- TASK TO COMPLETE
Reproduce the two-pot retirement text verbatim, between "Before 1 September" and "Retirement Pot (2/3)", inclusive.
── DOCUMENT TEXT
South Africa's Two-Pot Retirement System (effective 1 September 2024) splits retirement fund contributions into a Savings Pot (one-third, accessible once per tax year, minimum R2,000) and a Retirement Pot (two-thirds, locked until retirement). A seed amount of up to R30,000 was transferred at launch. Withdrawals are taxed at your marginal income tax rate, with SARS withholding 20% upfront. For most South Africans, leaving the money invested is better: withdrawing R30,000 now could cost over R180,000 in lost growth over 20 years. Only withdraw for genuine emergencies. The system applies to pension funds, provident funds, and retirement annuities, but not preservation funds.

How the Two-Pot System Works

Before 1 September 2024, your retirement fund contributions went into a single pot that was completely locked until retirement (except when changing jobs). The Two-Pot system changed this by creating two separate components:

Savings Pot (1/3) Retirement Pot (2/3)
────
── RECORDED INFORMATION
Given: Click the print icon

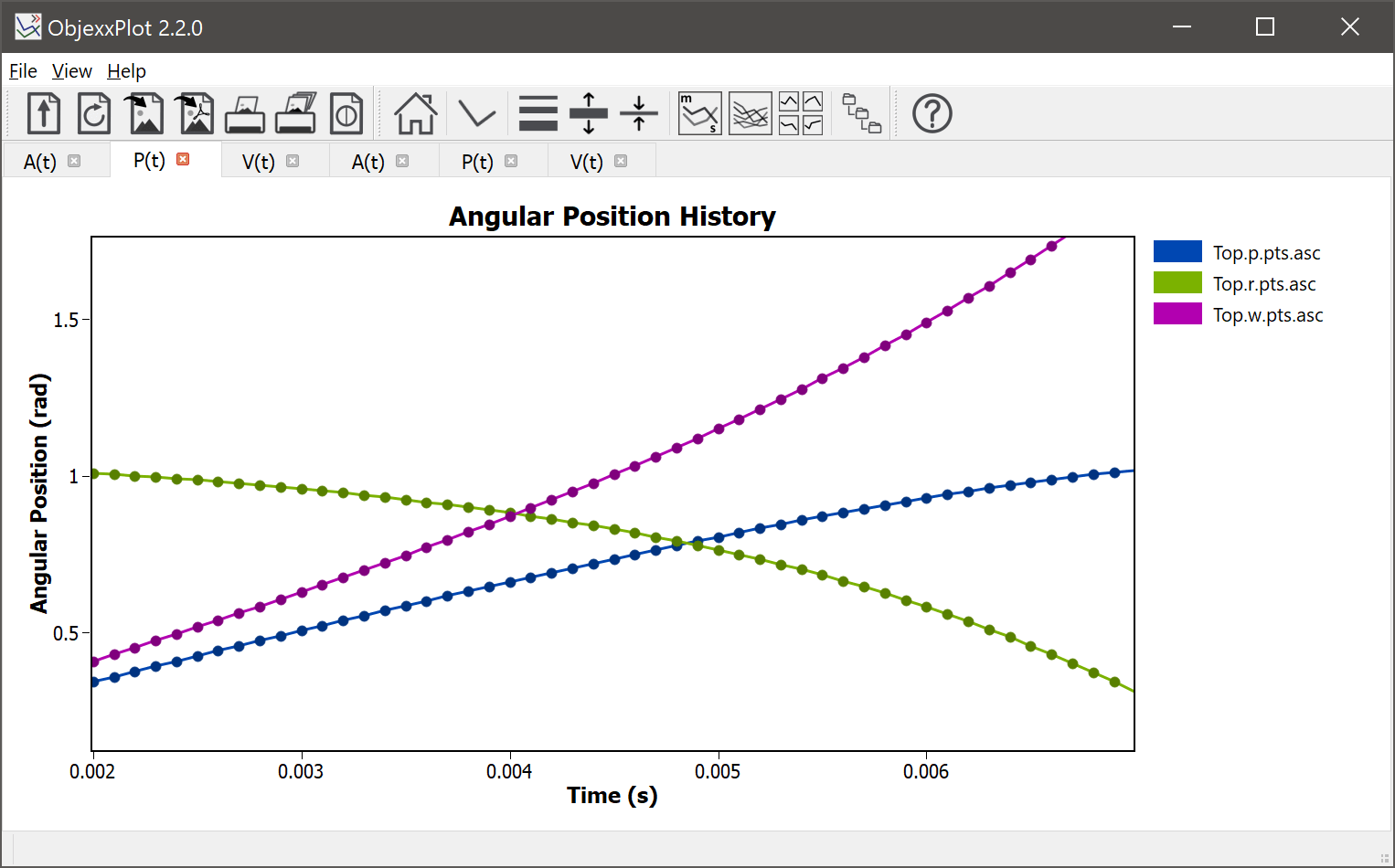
────
- ANSWER FOR THE TASK
Before 1 September 2024, your retirement fund contributions went into a single pot that was completely locked until retirement (except when changing jobs). The Two-Pot system changed this by creating two separate components:

Savings Pot (1/3) Retirement Pot (2/3)